> [ENTRIES SUPPLIED]
# # # # #

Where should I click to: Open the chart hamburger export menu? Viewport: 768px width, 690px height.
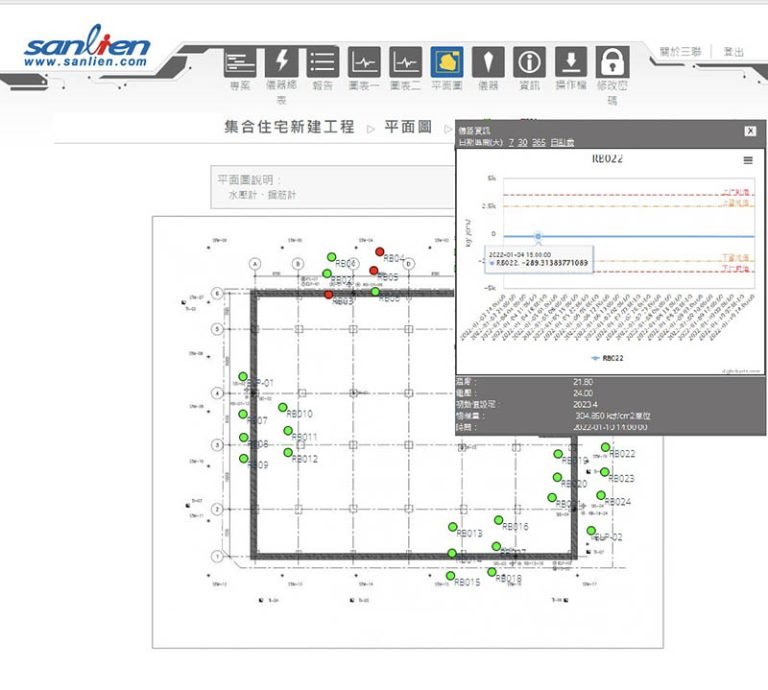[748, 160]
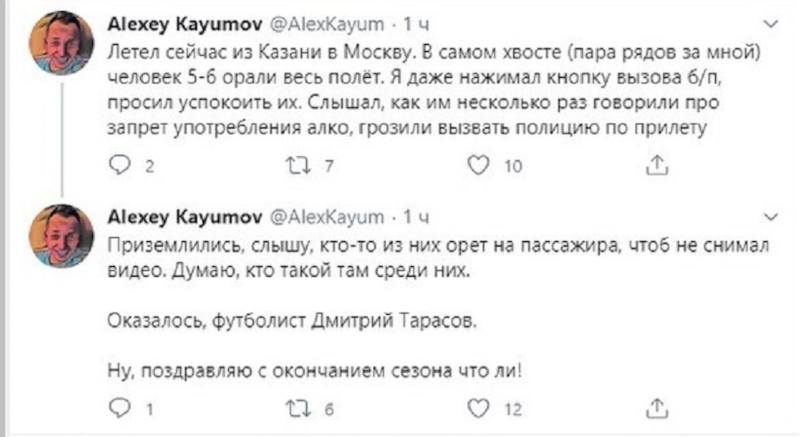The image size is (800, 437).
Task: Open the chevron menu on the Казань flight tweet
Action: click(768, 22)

# # # # #

> [STATED EXERCISE]
Copy out every line of the listing above word for word, leaving out the pictures.

> [FINISHED EXERCISE]
Where should I click to: Open the chart hamburger export menu? Viewport: 768px width, 690px height.
[748, 160]
The image size is (800, 437).
Task: Open the chevron menu on the Казань flight tweet
Action: click(768, 22)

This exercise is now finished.